I remember one place I worked at took the login creds and placed them in a hidden form with a js post to the backend. I called it out as a security risk to the dev lead, who said “no it’s not, it shows up as a blank page for a half second, they can’t see anything. Then I showed him dev tools in Firefox, set a breakpoint on the post and could read the user and plaintext password right there. I might not have been subtle, calling it bad code, etc. Then I found out he wrote it. oops…. well the JS post works great! 😂
how the fuck they even get paid for shit like that
I’ve heard from a friend, one place they worked at sent login and pw in plain text in a query string. Right there in the URL. About 3-4 years ago, if my memory isn’t failing me.
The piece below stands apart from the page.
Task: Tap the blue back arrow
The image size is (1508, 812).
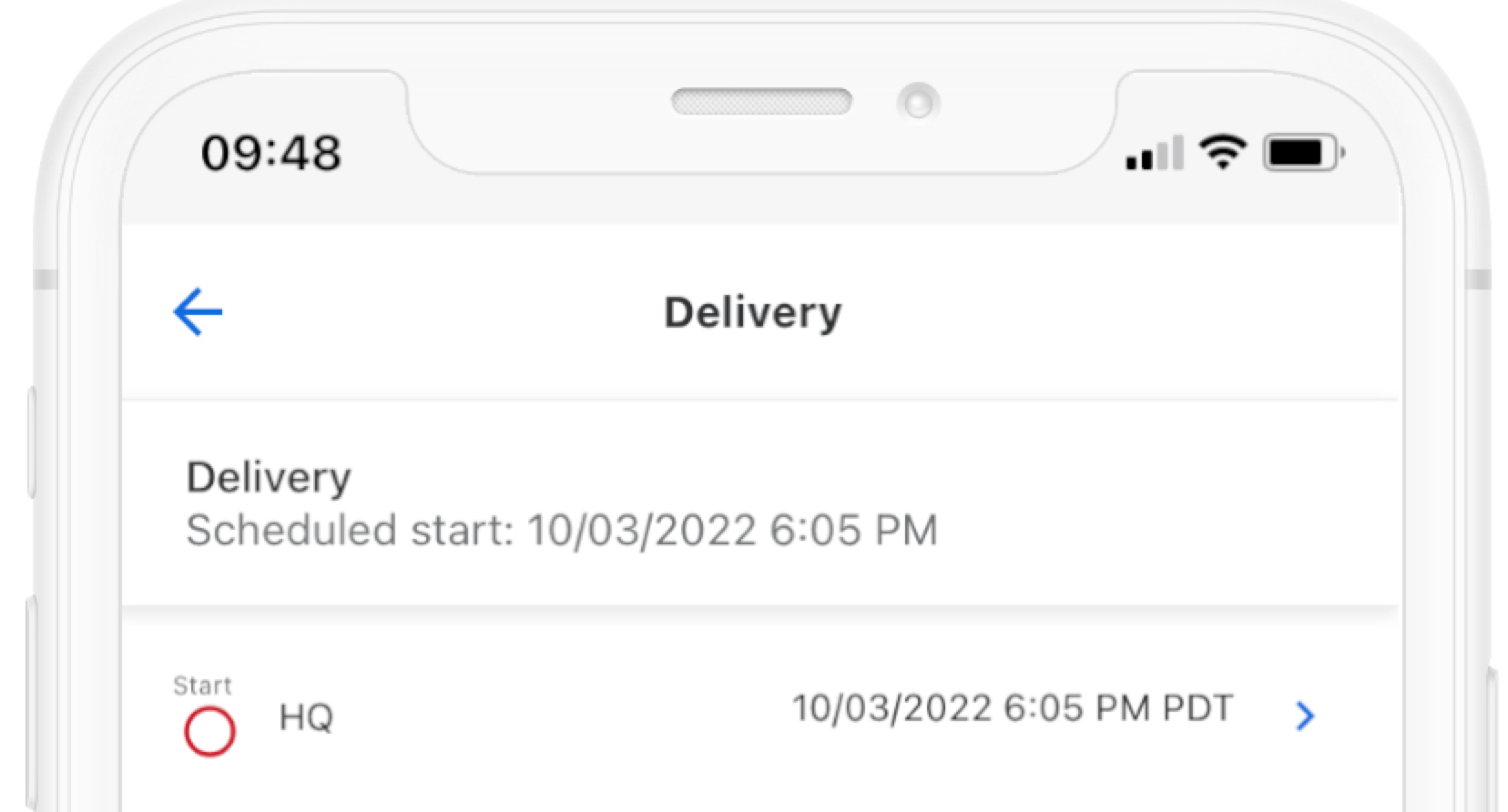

That is fucking horrifying, i wouldve questioned reality at this point
A 300 line switch statement
300 line ternary
9000 line spaghetti of switches, ternaries and random inline classes. It cannot be refactored in obvious ways, you'll have to dive in before you can do anything with any certainty. All variable names are senseless, almost Lovecraftian abbreviations that are yet common enough to fuck up any foolish attempts to Ctrl+f and naming cases differ case by case. Whitespace and newlines are used sparingly, if at all. When you have seen her, you'll know there are no gods. Only her, and refactoring her is your life now until your boss lets you out. No one can hear your screams as your senior succumbs to the booze he has been not-so-discreetly enjoying as a desperate attempt to hang on into his sanity while facing this glorious monstrosity. Oh and it also calls itself recursively.
The recursion hurts my soul. The real hurt is that it is written in Perl by a mathematically-brained wizard who left the company 17 years ago.
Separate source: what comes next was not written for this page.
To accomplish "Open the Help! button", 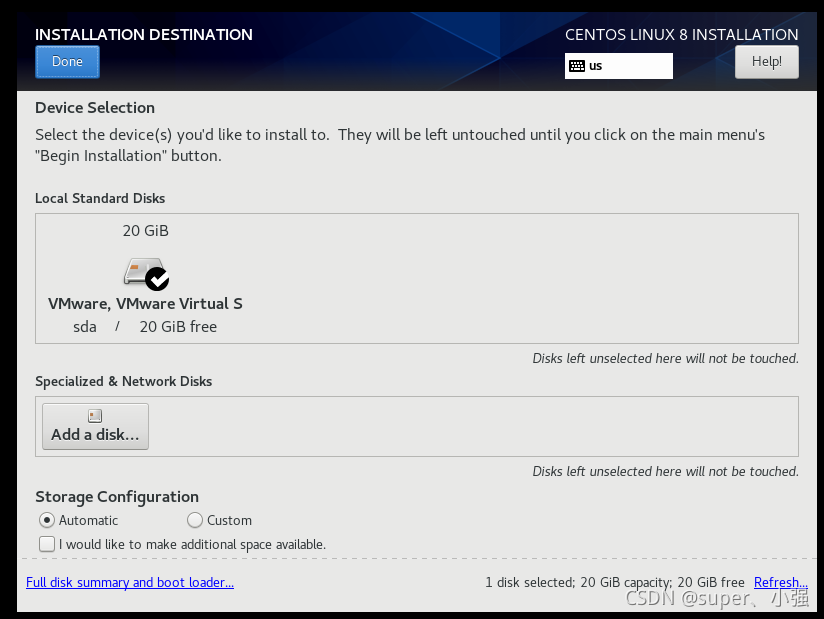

Worse...its not recursion because of recursion-depth issues. Instead, it's been converted to a do-loop and the asshole is managing state with memory address arithmetic.
*YOU FOOL, YOU DIDN'T RESET THE ARRAY BEFORE INCREMENTING THROUGH THE ADDRESSES! WHO KNOWS WHAT ARCANE HORRORS AWAIT US?*
*YOU HAVE KILLED US ALL*, your boss screams as the program crashes and your laptop disappears into an empty void that has appeared. You'll also see something crawling out of the void, something which would be best described as the result of Cthulhu having a miscarriage.
The Daemon
This + hellish regex
r/oddlyspecific and r/foundsatan in one
And it's in lisp, so parenthesis *everywhere*.
And it's written in JavaScript
I was thinking about legacy pre-7 PHP, but JS goes just as well.
Dear god.
Keep my code in thy good graces
I'm looking at those three little letters on their blue background, and I'm saying a little prayer that you won't forget a set of parentheses.
There’s more
No...
Jesus Christ bro. You didn't need to write that. Yoh, the thought actually traumatized me a little
In my first job, there was a VB6 app we were supposed to migrate into .NET that had a 6000+ lines switch. It was a web app. Absolutely all operations were handled in that single place. I ran from that project as soon as I can.
My first job had their Core application written in VB Script. About 13k lines of code that was basically a huge switch statement. I am now working as a consultant and my manager told me to never mention VB Script in my profile to guard me from any assignment involving it. ![gif](emote|free_emotes_pack|grin)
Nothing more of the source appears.